MY main theme being See how much SQ WOW you can find/ squeeze out of the gear, for the best lowest investment price if possible and stay within your monthly budget, 

i have had this luck you might call it of coming across some decent albeit random deals on car audio as well as other various items,

so why i say that i have a mix up of old new and inbetween
my current setup
pair of jbl gto 629 6.5 coax scored these in a bundle buy from a guy selling his setup
that included a 5,25 jbl gto coax
alpine bluetooth doubble din with nav headunit
jbl entry level 8
and the main item that caused me to comment AN MBQ FORMULA FX1.400 AB CLASS MONO AMP 200X1 400X1 @2OHM RMS
that i bought for 300 bucks 
2 pairs of infinity 6.5 6032 reference coax 50/pair off amazon back in 2013
Alpine Mrv-f357 multi ch multiconfig v12 series amp that wasnt in prestine physical condition but it operates flawlessly bought off fb marketplace for the bargain price of $35 bucks
also haave a polk MM1240 um series dvc 12in sub picked up for 75 $ deliverd to my door, NOS, and scored a 50ft roll of auth Hyper twist premieum ofc 0 awg stinger power wire for 190$ shipped to me, and stinger krome premium dist blocks and other hardware for the same steep discounted prices 

now back on point, Having run the alpine mrv-f357 in full 5ch operation and then running it only with the 4ch for my 2 sets of coax, and then having that MBQ formula Fx1.400 ab mono amp (which i call it a sq amp due its on paper low THD at 12.5v and hearing it play, im no expert or snob nor do i know what year it was made it does have the MAXSONIC logo on the side or end cap panel but it runs smooth sounds great for a sub amp i never thought they made ab class mono sub amps, but having bought it in a bundle deal and it essentialy costing me 50 bucks, i cant say anything bad really about it. 
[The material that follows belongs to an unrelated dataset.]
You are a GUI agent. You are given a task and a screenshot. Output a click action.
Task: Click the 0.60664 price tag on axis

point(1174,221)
that mrv-f357 makes my infinity 6032cf reference 6.5 coax's sing LOUD AF and the clarity is beautiful makes the jbl's do the same
rest of gear is in sig hu dpx793bh, 
ive found some uncompressed or i guess hires hifi version of certain iconic songs one that is synomous that most anyone will know that has gone somewhere and had the sales man at the audio store demo you some speakers 
Live performance of hotel california, 

now im never one to overstate, or state something hastily or thats not been vetted via extensive repeated siimliar input 
but when i have the system at full volume, and that song playing, (alan parsons project eye in the sky hiq version also has same results) and i get people that have made me stop in the paraking lot outside some restuarant or retail store and they appear to listfully trvel back to a time in place when they heard them livew and then thank me and compliment the stereo system all maybe 350 total rms watts of it (including the 200rms for the subwoofer ) and it sounds way better than the when i have the New Kenwood excelon XR 901-5 system amp hooked up for mids n highs (there are slight or minute differences i notice, in comparing the v12 apline to the kenwood, but the v12 sounds superb imo and i love my infinity's and aim to purchase a set of kappas because if reference series sound as amazing as they do i cant imagine just how to much better the kappas will sound.. 
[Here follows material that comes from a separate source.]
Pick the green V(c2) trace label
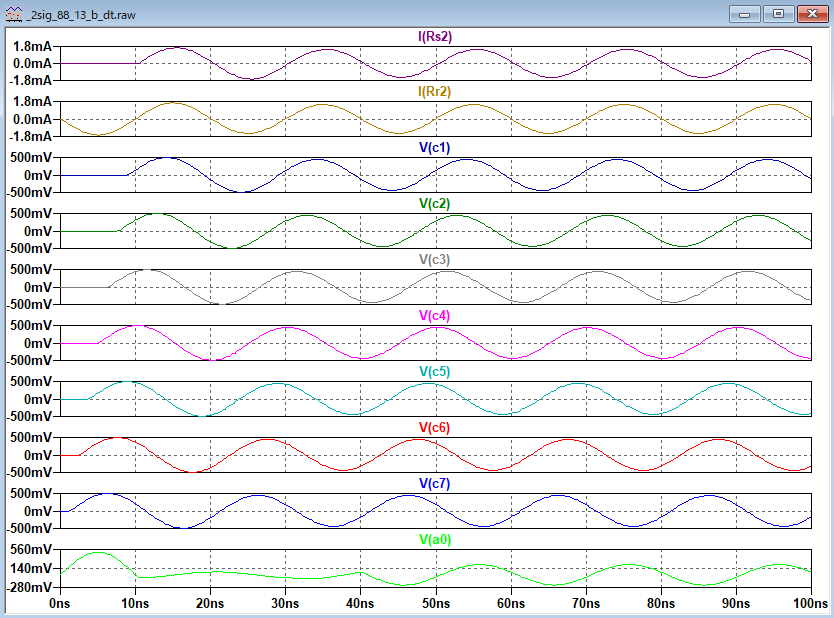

anyways idk if this is confusing if it helps just hope it contributes, i didnt set out to buy a max sonic era mbq product, but and i might of jsut happened to get the right year mfg amp without knowing it but its not a bad buy at all, idk how in comaparison it would be to mid 90's mbq but im pleased with the money spent and sound made from it.

also there was ONE other audio company that always seemed to be MBQ competion in profesional builds in the magazines and at comps for SQ and that was OZ AUDIO when they had the superman shaped icon with pearl reflective font color id always see either that series OZ audio mids n tweets or MBQ pro in the builds


----------



## INFRNL

Supposedly the original MB quart are still around, just under a different name. Still made in the exact same factory in Germany.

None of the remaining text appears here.